Talent.com
Staff Site Reliability Engineer

Staff Site Reliability Engineer

SaviyntBengaluru, Karnātaka, India, 560023
13 days ago
Job description

Staff Site Reliability Engineer

Saviynt's AI-powered identity platform manages and governs human and non-human access to all of an organization's applications, data, and business processes. Customers trust Saviynt to safeguard their digital assets, drive operational efficiency, and reduce compliance costs. Built for the AI age, Saviynt is today helping organizations safely accelerate their deployment and usage of AI. Saviynt is recognized as the leader in identity security, with solutions that protect and empower the worlds leading brands, Fortune 500 companies and government institutions. For more information, please visit www.saviynt.com .

Our Monitoring and Alerting team within the SaaS Operations team combines Operations Excellence with the Development Experience to deliver services at high scale, high availability with resilience by using automation and Infrastructure Code. We build reliability into our ecosystem by applying best practices in Resiliency Engineering, Automation, Observability & Chaos Testing.

The team comes from diverse technical backgrounds, and the responsibilities provide the opportunity for a variety of challenges. Ideal candidates will have a background in either software engineering or systems engineering with a desire to learn the other or previous experience with building and managing Monitoring and Alerting systems. We are looking for a Systems Thinking, Principal Engineer who has helped teams scale through production insights, operational automation, building observability program, developer guidance, real-time metrics, automation, automation, automation!

WHAT YOU WILL BE DOING

  • Implement monitoring and alerting systems to guarantee high availability and performance, with a dedicated focus on SLA and availability metrics.
  • Collaborate with engineering and operations teams to identify critical components and systems requiring enhanced availability measures.
  • Design and implement strategies, tooling, and processes to enhance system uptime and reliability.
  • Continuously evaluate and recommend improvements to platform infrastructure and processes, enhancing efficiency and reliability.
  • Align the platform with customer needs and business goals by working closely with cross-functional teams.
  • Run the production environment by monitoring availability and taking a holistic view of system health.
  • Build software and systems to monitor platform infrastructure and applications.
  • Monitor and Improve reliability, quality, and time-to-market of our suite of software solutions.
  • Measure and optimize system performance, with an eye toward pushing our capabilities forward, getting ahead of customer needs, and innovating for continual improvement.
  • Provide primary operational support and engineering for multiple large-scale distributed software applications.
  • Gather and analyze metrics from operating systems as well as applications to assist in performance tuning and fault finding.

WHAT YOU BRING

  • Bachelors degree or higher in a technology related field (e.g. Engineering, Computer Science, etc.) required, Masters degree a plus
  • 6+ years professional experience Monitoring and Alerting roles on major cloud platforms (AWS, Azure), preferably someone with project leadership roles.

__Entries supplied__:
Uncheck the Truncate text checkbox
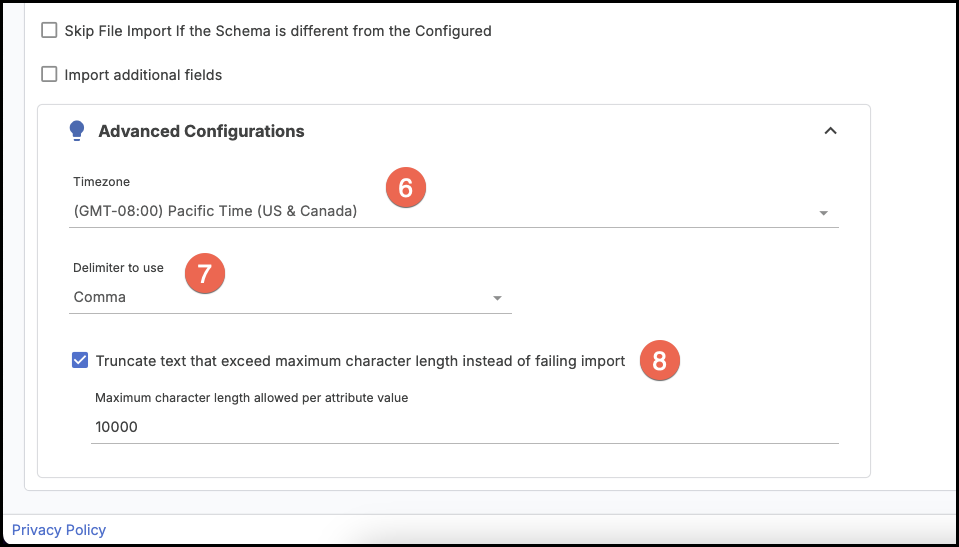Screen dimensions: 959x547 click(x=80, y=361)
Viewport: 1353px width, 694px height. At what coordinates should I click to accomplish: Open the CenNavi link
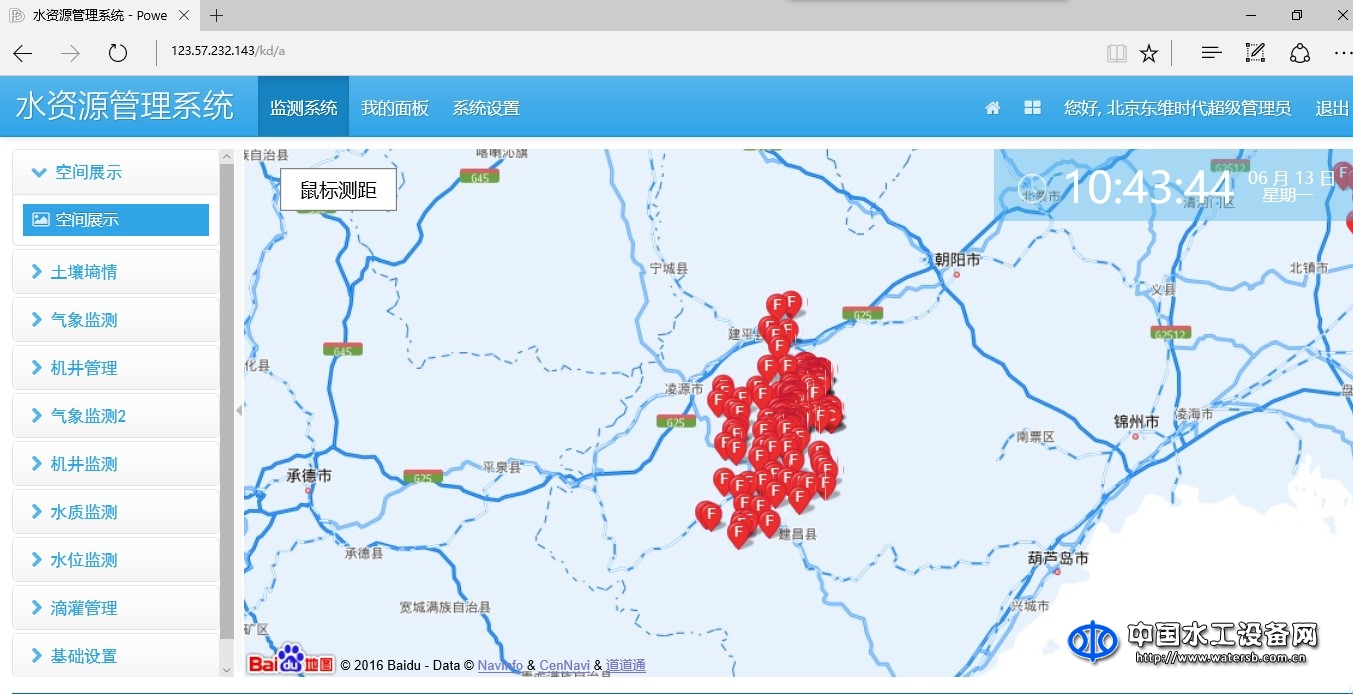coord(565,665)
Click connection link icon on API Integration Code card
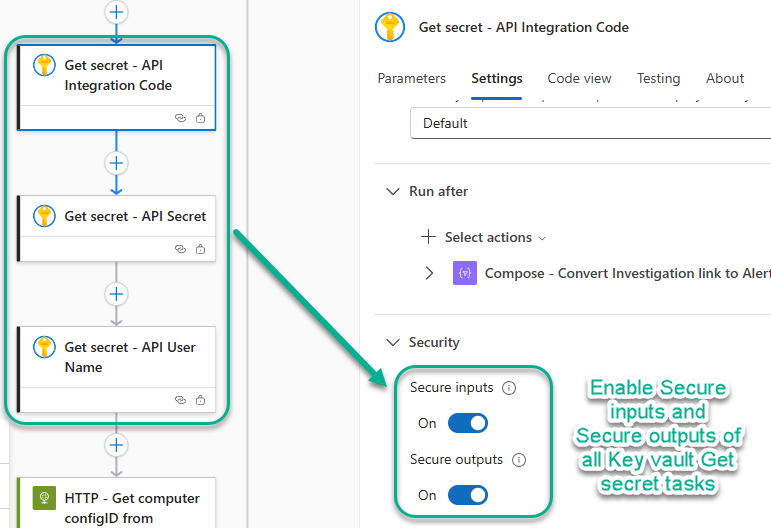This screenshot has height=528, width=771. pyautogui.click(x=180, y=118)
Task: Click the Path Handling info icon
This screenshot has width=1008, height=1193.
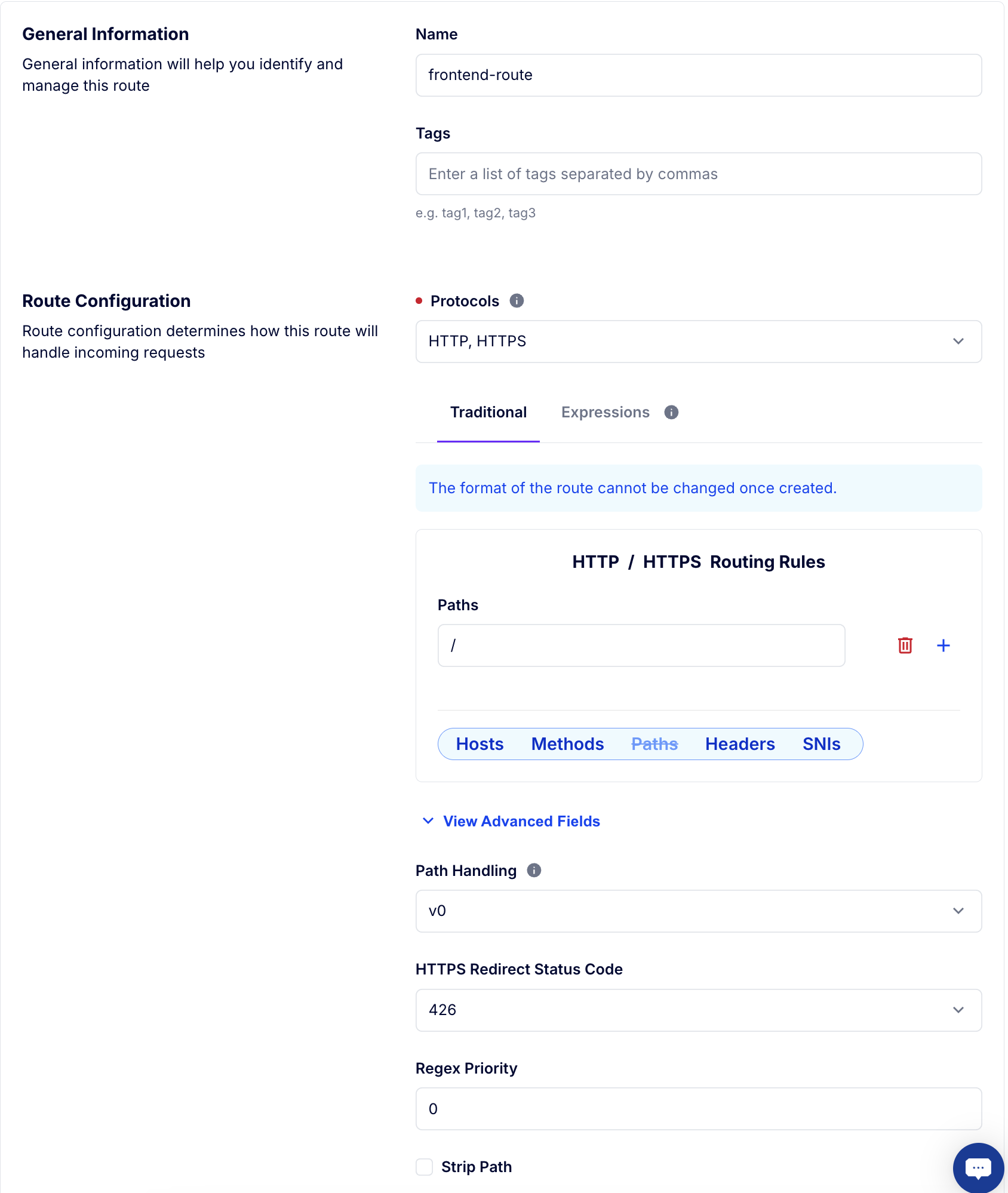Action: coord(534,871)
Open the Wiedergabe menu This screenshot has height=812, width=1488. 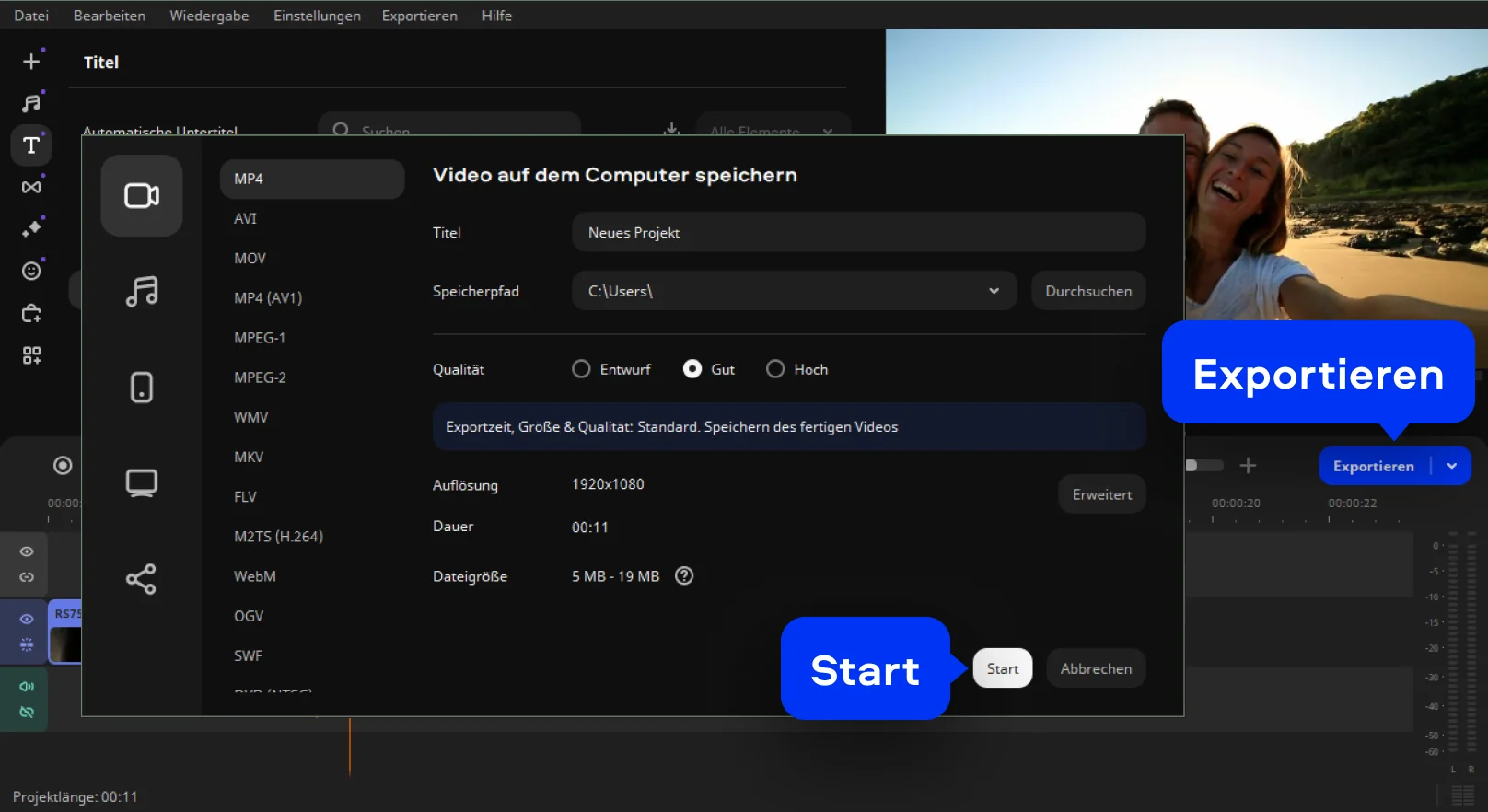point(209,16)
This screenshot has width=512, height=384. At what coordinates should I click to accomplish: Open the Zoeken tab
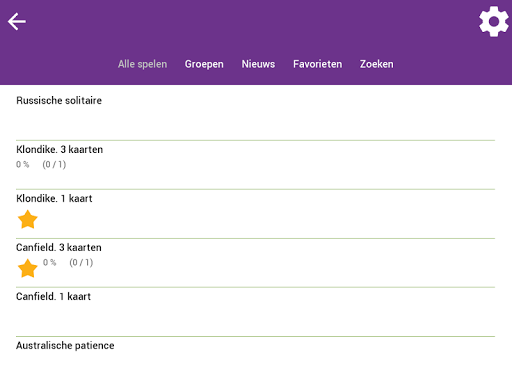pyautogui.click(x=377, y=64)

__What to work on__:
1. Answer these questions about the job posting above, putting each answer on its own line with the matching letter.
(a) In which city is this position based?
(b) Which four areas does the Monitoring and Alerting team apply best practices in to build reliability?
(c) Which cloud platforms are named in the experience requirement?
2. Carry on the job posting for the Staff Site Reliability Engineer role with the next part of the text after its last line.

__Expected answers__:
1.
(a) Bengaluru
(b) Resiliency Engineering, Automation, Observability, and Chaos Testing
(c) AWS and Azure

2.
  • 4+ experience in Cloud development (AWS, Azure) and observability skills; Experience with building and operating highly resilient platforms in AWS cloud environments.
  • 3+ years of experience in software development with Python, NodeJS, or Java with a focus on SDLC and automation
  • Hands-on experience with container orchestration, preferably with Kubernetes
  • Hands-on experience with building observability, monitoring and alerting on large scale distributed systems.
  • Leadership / design of application and / or infrastructure migration projects from on-prem to cloud
  • Cloud architecture design and implementation to solve key business needs and meet team goals.
  • Familiarity with current AWS solutions; Azure experience also considered.
  • Containerized workloads (Prefer Helm; Related : AKS & EKS, other K8s distributions, Docker, JFrog)
  • Logging and monitoring tools (Prefer : Prometheus, Grafana, Dataddon, AWS Cloudwatch; Related, , Azure Monitor, Log Analytics, Fluentd)
  • Network Security (e.g. AWZ Policy, Azure Policy, VPN, Active Directory / RBAC, ACLs, NSG rules, private endpoints)
  • Proven experience in implementing advanced observability practices and techniques at scale.
  • Hands on experience with one or more observability tools (Prometheus, Grafana,
  • ELK / OpenSearch, OpenTelemetry, Datadog, etc.)
  • Experienced in Instrumentation with systems skills on building and operating,
  • monitoring, logging, alerting services of distributed systems at scale.
  • Demonstrated ability to utilize modern monitoring tools (DataDog, Prometheus, etc)
  • Experienced in Instrumentation with systems skills on building and operating,
  • monitoring, logging, alerting services of distributed systems at scale.
  • Ability to build monitoring ecosystem with high fidelity alerting.
  • Ability to automate resolution of alerts.
  • Ability to automate with various scripting languages (Python, Golang, Shell scripting,etc.)
  • Knowledge of managing systems using infrastructure as code tools (IAM, ARM,Terraform, Chef)
  • Solid understanding of Cloud Computing and DevOps concepts.
  • Hands-on Kubernetes skills and knowledge.
  • Proven experience in maintaining scalability and resiliency of complex environment.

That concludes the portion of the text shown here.